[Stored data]
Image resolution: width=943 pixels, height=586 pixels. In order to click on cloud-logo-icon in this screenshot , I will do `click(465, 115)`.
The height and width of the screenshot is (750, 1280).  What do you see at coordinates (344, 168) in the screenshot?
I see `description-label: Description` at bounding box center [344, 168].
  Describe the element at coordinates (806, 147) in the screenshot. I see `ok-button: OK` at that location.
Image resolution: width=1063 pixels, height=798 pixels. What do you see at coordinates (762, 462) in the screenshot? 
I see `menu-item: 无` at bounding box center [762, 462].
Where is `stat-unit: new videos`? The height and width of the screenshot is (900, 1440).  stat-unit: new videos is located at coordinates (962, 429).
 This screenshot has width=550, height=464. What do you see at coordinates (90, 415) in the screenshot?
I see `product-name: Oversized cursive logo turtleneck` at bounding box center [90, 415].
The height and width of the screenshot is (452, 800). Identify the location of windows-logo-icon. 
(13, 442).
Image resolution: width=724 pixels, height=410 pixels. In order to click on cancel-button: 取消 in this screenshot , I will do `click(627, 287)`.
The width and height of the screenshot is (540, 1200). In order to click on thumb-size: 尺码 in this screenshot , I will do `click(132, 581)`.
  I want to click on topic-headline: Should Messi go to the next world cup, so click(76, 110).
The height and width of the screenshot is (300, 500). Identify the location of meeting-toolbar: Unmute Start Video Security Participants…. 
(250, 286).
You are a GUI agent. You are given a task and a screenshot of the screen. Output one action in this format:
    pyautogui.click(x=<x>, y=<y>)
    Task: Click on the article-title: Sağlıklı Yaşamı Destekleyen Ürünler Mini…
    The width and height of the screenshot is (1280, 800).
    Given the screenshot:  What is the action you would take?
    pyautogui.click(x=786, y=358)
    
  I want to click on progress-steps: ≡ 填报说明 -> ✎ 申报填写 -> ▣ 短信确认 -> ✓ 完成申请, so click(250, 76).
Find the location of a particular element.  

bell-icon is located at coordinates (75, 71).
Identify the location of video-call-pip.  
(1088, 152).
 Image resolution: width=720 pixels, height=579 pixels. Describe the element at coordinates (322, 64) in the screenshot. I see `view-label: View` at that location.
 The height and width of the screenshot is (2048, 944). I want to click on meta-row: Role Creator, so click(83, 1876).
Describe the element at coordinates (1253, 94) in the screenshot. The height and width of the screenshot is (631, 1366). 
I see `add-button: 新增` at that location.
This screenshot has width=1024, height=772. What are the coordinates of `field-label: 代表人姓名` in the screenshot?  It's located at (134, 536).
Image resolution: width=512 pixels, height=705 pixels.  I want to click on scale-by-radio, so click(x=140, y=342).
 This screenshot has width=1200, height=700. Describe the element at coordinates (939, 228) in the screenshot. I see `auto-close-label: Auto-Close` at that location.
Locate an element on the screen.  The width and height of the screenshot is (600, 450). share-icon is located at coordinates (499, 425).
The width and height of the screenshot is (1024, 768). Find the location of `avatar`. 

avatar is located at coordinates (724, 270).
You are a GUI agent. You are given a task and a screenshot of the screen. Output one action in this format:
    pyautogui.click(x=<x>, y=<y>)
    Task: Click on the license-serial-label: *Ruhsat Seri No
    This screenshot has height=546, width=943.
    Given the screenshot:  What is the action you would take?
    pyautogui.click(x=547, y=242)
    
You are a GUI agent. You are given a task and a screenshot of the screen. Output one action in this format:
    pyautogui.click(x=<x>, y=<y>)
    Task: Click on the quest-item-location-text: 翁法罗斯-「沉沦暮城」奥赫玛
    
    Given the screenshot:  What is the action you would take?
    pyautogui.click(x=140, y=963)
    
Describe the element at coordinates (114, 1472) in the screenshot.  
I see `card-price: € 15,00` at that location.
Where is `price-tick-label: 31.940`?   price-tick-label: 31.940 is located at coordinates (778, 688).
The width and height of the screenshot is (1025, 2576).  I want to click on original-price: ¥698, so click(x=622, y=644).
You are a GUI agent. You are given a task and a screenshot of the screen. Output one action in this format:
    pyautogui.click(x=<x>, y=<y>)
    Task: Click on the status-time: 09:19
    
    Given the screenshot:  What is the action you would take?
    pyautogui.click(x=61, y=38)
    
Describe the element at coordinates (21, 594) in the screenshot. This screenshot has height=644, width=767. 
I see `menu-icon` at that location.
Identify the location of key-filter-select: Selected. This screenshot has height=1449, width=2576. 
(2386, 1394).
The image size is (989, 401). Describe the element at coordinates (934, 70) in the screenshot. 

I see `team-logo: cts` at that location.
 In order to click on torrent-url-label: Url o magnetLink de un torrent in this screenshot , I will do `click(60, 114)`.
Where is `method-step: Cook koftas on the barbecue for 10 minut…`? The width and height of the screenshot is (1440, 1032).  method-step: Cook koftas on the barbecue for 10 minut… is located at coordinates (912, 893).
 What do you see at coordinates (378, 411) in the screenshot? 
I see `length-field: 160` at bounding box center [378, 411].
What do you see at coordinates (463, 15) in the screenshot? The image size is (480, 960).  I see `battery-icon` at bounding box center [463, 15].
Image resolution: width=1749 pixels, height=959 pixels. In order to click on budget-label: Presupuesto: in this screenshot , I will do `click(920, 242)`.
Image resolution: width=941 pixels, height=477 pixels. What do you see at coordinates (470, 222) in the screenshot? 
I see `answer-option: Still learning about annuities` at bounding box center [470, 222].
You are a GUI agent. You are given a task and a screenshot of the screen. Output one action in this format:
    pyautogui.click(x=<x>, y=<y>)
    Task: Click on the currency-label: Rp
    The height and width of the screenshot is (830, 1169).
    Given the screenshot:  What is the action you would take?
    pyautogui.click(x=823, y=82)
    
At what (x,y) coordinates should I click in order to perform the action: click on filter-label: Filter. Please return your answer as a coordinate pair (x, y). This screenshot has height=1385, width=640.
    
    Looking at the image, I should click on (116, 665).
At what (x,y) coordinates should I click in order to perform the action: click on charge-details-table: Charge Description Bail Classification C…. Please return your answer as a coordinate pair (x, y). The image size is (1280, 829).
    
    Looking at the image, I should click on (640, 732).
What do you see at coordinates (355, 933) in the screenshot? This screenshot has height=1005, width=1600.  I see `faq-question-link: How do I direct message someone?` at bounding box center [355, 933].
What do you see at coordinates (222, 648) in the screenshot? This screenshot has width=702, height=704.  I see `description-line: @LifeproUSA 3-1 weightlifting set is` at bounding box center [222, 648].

→ ABOUT THIS EXERCISE
Copy every line of the stored data above verbatim, leaving nothing out and changing nothing.

→ TASK RESPONSE
Image resolution: width=943 pixels, height=586 pixels. In order to click on cloud-logo-icon in this screenshot , I will do `click(465, 115)`.
The height and width of the screenshot is (750, 1280).  What do you see at coordinates (344, 168) in the screenshot?
I see `description-label: Description` at bounding box center [344, 168].
  Describe the element at coordinates (806, 147) in the screenshot. I see `ok-button: OK` at that location.
Image resolution: width=1063 pixels, height=798 pixels. What do you see at coordinates (762, 462) in the screenshot? 
I see `menu-item: 无` at bounding box center [762, 462].
Where is `stat-unit: new videos`? The height and width of the screenshot is (900, 1440).  stat-unit: new videos is located at coordinates (962, 429).
 This screenshot has width=550, height=464. What do you see at coordinates (90, 415) in the screenshot?
I see `product-name: Oversized cursive logo turtleneck` at bounding box center [90, 415].
The height and width of the screenshot is (452, 800). Identify the location of windows-logo-icon. 
(13, 442).
Image resolution: width=724 pixels, height=410 pixels. In order to click on cancel-button: 取消 in this screenshot , I will do `click(627, 287)`.
The width and height of the screenshot is (540, 1200). In order to click on thumb-size: 尺码 in this screenshot , I will do `click(132, 581)`.
  I want to click on topic-headline: Should Messi go to the next world cup, so click(76, 110).
The height and width of the screenshot is (300, 500). Identify the location of meeting-toolbar: Unmute Start Video Security Participants…. 
(250, 286).
You are a GUI agent. You are given a task and a screenshot of the screen. Output one action in this format:
    pyautogui.click(x=<x>, y=<y>)
    Task: Click on the article-title: Sağlıklı Yaşamı Destekleyen Ürünler Mini…
    The width and height of the screenshot is (1280, 800).
    Given the screenshot:  What is the action you would take?
    pyautogui.click(x=786, y=358)
    
  I want to click on progress-steps: ≡ 填报说明 -> ✎ 申报填写 -> ▣ 短信确认 -> ✓ 完成申请, so click(250, 76).
Find the location of a particular element.  

bell-icon is located at coordinates (75, 71).
Identify the location of video-call-pip.  
(1088, 152).
 Image resolution: width=720 pixels, height=579 pixels. Describe the element at coordinates (322, 64) in the screenshot. I see `view-label: View` at that location.
 The height and width of the screenshot is (2048, 944). I want to click on meta-row: Role Creator, so click(83, 1876).
Describe the element at coordinates (1253, 94) in the screenshot. The height and width of the screenshot is (631, 1366). 
I see `add-button: 新增` at that location.
This screenshot has width=1024, height=772. What are the coordinates of `field-label: 代表人姓名` in the screenshot?  It's located at (134, 536).
Image resolution: width=512 pixels, height=705 pixels.  I want to click on scale-by-radio, so click(x=140, y=342).
 This screenshot has width=1200, height=700. Describe the element at coordinates (939, 228) in the screenshot. I see `auto-close-label: Auto-Close` at that location.
Locate an element on the screen.  The width and height of the screenshot is (600, 450). share-icon is located at coordinates (499, 425).
The width and height of the screenshot is (1024, 768). Find the location of `avatar`. 

avatar is located at coordinates (724, 270).
You are a GUI agent. You are given a task and a screenshot of the screen. Output one action in this format:
    pyautogui.click(x=<x>, y=<y>)
    Task: Click on the license-serial-label: *Ruhsat Seri No
    This screenshot has height=546, width=943.
    Given the screenshot:  What is the action you would take?
    pyautogui.click(x=547, y=242)
    
You are a GUI agent. You are given a task and a screenshot of the screen. Output one action in this format:
    pyautogui.click(x=<x>, y=<y>)
    Task: Click on the quest-item-location-text: 翁法罗斯-「沉沦暮城」奥赫玛
    
    Given the screenshot:  What is the action you would take?
    pyautogui.click(x=140, y=963)
    
Describe the element at coordinates (114, 1472) in the screenshot.  
I see `card-price: € 15,00` at that location.
Where is `price-tick-label: 31.940`?   price-tick-label: 31.940 is located at coordinates (778, 688).
The width and height of the screenshot is (1025, 2576).  I want to click on original-price: ¥698, so click(x=622, y=644).
You are a GUI agent. You are given a task and a screenshot of the screen. Output one action in this format:
    pyautogui.click(x=<x>, y=<y>)
    Task: Click on the status-time: 09:19
    
    Given the screenshot:  What is the action you would take?
    pyautogui.click(x=61, y=38)
    
Describe the element at coordinates (21, 594) in the screenshot. This screenshot has height=644, width=767. 
I see `menu-icon` at that location.
Identify the location of key-filter-select: Selected. This screenshot has height=1449, width=2576. 
(2386, 1394).
The image size is (989, 401). Describe the element at coordinates (934, 70) in the screenshot. 

I see `team-logo: cts` at that location.
 In order to click on torrent-url-label: Url o magnetLink de un torrent in this screenshot , I will do `click(60, 114)`.
Where is `method-step: Cook koftas on the barbecue for 10 minut…`? The width and height of the screenshot is (1440, 1032).  method-step: Cook koftas on the barbecue for 10 minut… is located at coordinates (912, 893).
 What do you see at coordinates (378, 411) in the screenshot? 
I see `length-field: 160` at bounding box center [378, 411].
What do you see at coordinates (463, 15) in the screenshot? The image size is (480, 960).  I see `battery-icon` at bounding box center [463, 15].
Image resolution: width=1749 pixels, height=959 pixels. In order to click on budget-label: Presupuesto: in this screenshot , I will do `click(920, 242)`.
Image resolution: width=941 pixels, height=477 pixels. What do you see at coordinates (470, 222) in the screenshot? 
I see `answer-option: Still learning about annuities` at bounding box center [470, 222].
You are a GUI agent. You are given a task and a screenshot of the screen. Output one action in this format:
    pyautogui.click(x=<x>, y=<y>)
    Task: Click on the currency-label: Rp
    The height and width of the screenshot is (830, 1169).
    Given the screenshot:  What is the action you would take?
    pyautogui.click(x=823, y=82)
    
At what (x,y) coordinates should I click in order to perform the action: click on filter-label: Filter. Please return your answer as a coordinate pair (x, y). This screenshot has height=1385, width=640.
    
    Looking at the image, I should click on (116, 665).
At what (x,y) coordinates should I click in order to perform the action: click on charge-details-table: Charge Description Bail Classification C…. Please return your answer as a coordinate pair (x, y). The image size is (1280, 829).
    
    Looking at the image, I should click on (640, 732).
What do you see at coordinates (355, 933) in the screenshot? This screenshot has height=1005, width=1600.  I see `faq-question-link: How do I direct message someone?` at bounding box center [355, 933].
What do you see at coordinates (222, 648) in the screenshot? This screenshot has width=702, height=704.  I see `description-line: @LifeproUSA 3-1 weightlifting set is` at bounding box center [222, 648].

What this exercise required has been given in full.